A short drive north of Tel Al Sultan, this is a spot not to be missed. The sprawling winter hunting retreat of Caliph Hisham Ibn Abd al Malik must have been magnificent on its creation in the 8th century, with its baths, mosaic floors and pillars – so much so that archaeologists have labelled it the ‘Versailles of the Middle East’. It was not fated to last, however – it was destroyed by an earthquake soon after its creation.
The focal point of Hebron for most visitors is the Tomb of the Patriarchs (Cave of Machpelah), known to Muslims as Ibrahimi Mosque (Ibrahim is the Muslim name for Abraham). The site is sacred to both Muslims and Jews – be aware of the strict security and separate prayer spaces for each. When coming from the Old City, you will need to pass through an Israeli checkpoint and show your passport.
Sebastia is a collection of ruins above a village of the same name that is believed to be one of the oldest continuously inhabited places in the West Bank. A prominent settlement during Hellenistic and Roman eras, Christians and Muslims believe Sebastia to be the burial site of St John the Baptist. Situated on a hill with panoramic views across the West Bank, the site includes an amphitheatre (which once held 7000 people) and the remains of a Byzantine church.

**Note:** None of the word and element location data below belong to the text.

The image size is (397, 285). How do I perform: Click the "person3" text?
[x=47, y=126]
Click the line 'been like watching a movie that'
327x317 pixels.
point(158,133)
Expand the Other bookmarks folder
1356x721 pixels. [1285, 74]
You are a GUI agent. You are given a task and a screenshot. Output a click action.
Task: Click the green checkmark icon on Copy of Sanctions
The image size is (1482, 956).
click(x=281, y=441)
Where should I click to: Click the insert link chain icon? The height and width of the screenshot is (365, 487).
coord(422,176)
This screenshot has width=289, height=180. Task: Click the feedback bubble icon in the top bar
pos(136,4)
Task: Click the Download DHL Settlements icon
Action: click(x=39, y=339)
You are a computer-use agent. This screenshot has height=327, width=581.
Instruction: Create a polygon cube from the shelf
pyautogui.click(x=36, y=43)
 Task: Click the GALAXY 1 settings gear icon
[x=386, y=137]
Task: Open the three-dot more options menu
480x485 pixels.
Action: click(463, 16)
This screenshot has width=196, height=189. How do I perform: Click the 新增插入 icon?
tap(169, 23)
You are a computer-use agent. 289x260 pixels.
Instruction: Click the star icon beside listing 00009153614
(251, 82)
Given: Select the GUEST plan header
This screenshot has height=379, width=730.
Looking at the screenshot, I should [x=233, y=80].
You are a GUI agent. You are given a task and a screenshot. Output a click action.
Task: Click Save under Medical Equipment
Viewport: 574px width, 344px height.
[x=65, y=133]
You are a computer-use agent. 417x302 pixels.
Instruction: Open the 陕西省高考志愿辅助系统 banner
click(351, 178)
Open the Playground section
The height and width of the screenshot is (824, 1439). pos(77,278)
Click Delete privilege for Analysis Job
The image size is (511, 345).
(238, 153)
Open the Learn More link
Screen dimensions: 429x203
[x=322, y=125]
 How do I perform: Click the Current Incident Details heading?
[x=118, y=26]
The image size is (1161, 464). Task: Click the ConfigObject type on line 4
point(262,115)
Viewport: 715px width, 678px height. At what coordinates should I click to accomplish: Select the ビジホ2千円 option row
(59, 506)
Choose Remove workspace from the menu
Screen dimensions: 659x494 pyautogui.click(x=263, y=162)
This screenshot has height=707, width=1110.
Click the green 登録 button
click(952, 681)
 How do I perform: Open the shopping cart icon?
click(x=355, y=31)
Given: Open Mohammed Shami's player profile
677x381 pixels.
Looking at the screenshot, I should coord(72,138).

At an isolated spot on the Jordan River, on the border between Jordan and the West Bank, stands the reputed spot of Jesus’s baptism by John, which began his ministry. John is said to have chosen the site because it was an important crossroads for passing traders and soldiers, but the same cannot be said today. Guarded by an Israeli checkpoint, the access road passes through minefields before reaching a car park, from which it is a short walk to the river.
Tell Balata is the remains of what is believed to be the first settlement in Nablus, the Canaanite town of Shechem, dating from the first and second centuries BCE. Shechem was orientated around a spring in the valley between two mountains, Gerizim and Ebal. Close to Jacob's Well, Tell Balata boasts some interesting ruins and an excellent – albeit tiny – museum.